-------- Listed records --------

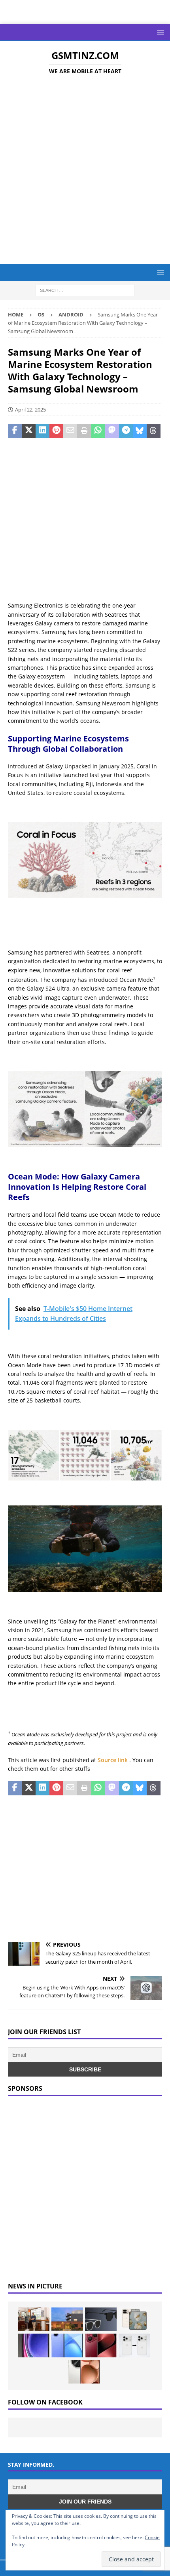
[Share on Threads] (154, 431)
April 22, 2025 (30, 409)
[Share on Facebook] (15, 431)
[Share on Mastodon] (112, 431)
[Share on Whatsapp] (98, 431)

--------

__Exercise objective__
All entries should be given again exactly, except that pictures are to be excluded.

__Response area__
[Share on Threads] (154, 431)
April 22, 2025 (30, 409)
[Share on Facebook] (15, 431)
[Share on Mastodon] (112, 431)
[Share on Whatsapp] (98, 431)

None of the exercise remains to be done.